If relentless American bombing didn’t get him, it would take a North Vietnamese soldier as long as six months to make the grueling trek down the jungle Ho Chi Minh Trail. Today, you speed along the same route at 60 mph, past peaceful hamlets and stunning mountain scenery duringVietnam adventure tours.
Many sections of the old trail, actually a 9,940-mile web of tracks, roads, and waterways, have been reclaimed by tropical growth. But a main artery has now become the Ho Chi Minh National Highway, probably the country’s best and the largest public works project since Vietnam War ended 30 years ago.
The highway, more than 745 miles of which are already open to traffic, begins at the gates of Hanoi, the capital, and ends at the doorsteps of Ho Chi Minh City, which was known as Saigon when it was the former capital of South Vietnam.
In your adventure Vietnam, you will see the route passing battlefields like Khe Sanh and the Ia Drang Valley, skirts tribal villages of the rugged Central Highlands and offers easy access to some of the country’s top attractions – the ancient royal seat of Hue, the picturesque trading port of Hoi An and the South China Sea beaches.
You can begin your Vietnam adventure tours in the newly rebuilt city of Vinh, along one of the trail’s main branches. Here in “Vietnam’s Dresden,” every building but one is obliterated by U.S. Bombing, which attempted to stop the flow of foreign military aid through the city’s port. American pilots also suffered their greatest losses of the war over its skies.

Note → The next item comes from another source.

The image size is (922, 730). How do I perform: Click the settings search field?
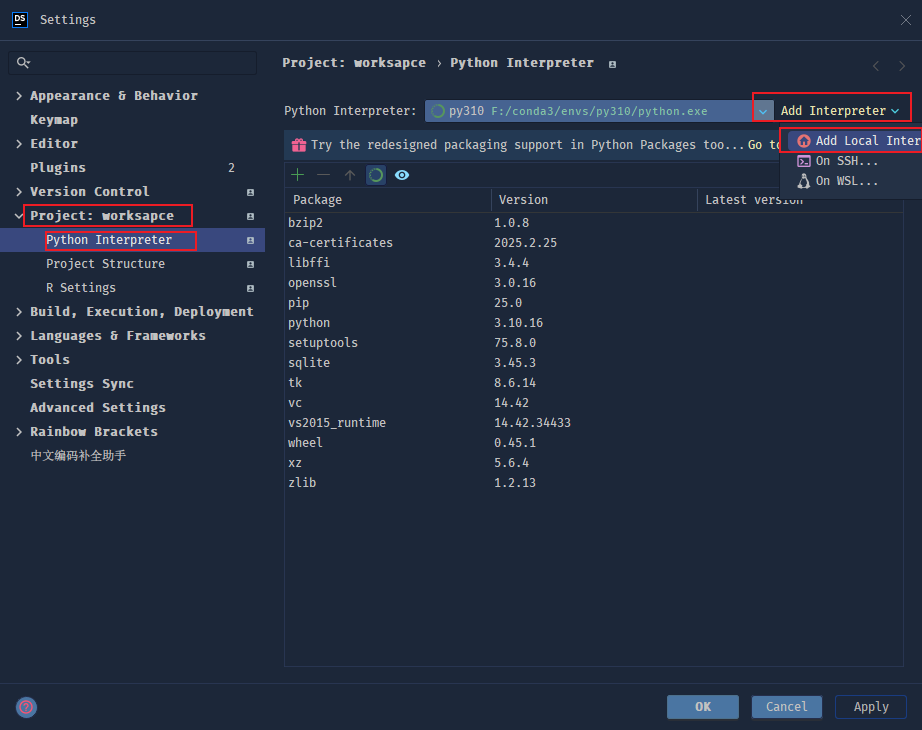coord(132,63)

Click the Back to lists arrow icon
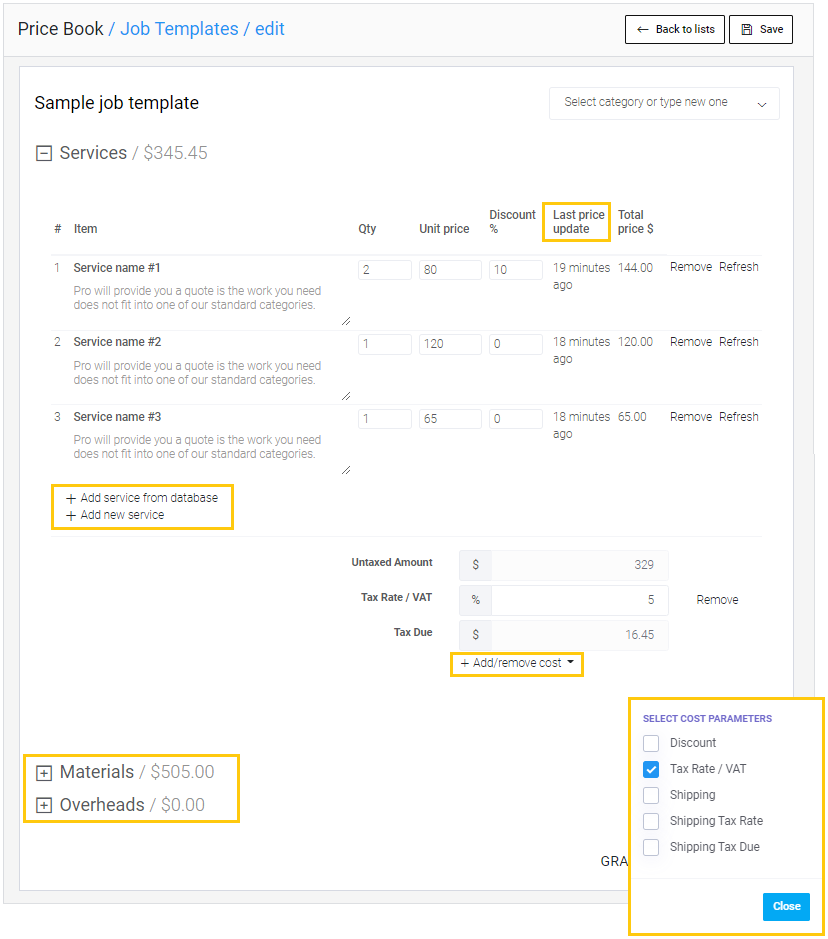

Although it’s still a trail of tears three decades after the guns fell silent, Ho’s road looks decidedly to the future and has attracted tons of tourists coming to Vietnam for adventure tours. The government says the highway will stimulate the economy in some of Vietnam’s poorest, most remote regions, relieve congestion on the only other north-south road, National Highway 1, and increase tourism revenue. Besides conventional tours, several companies offer mountain biking along sections of the trail and expeditions on Russian-made Minsk motorcycles out of the 1950s.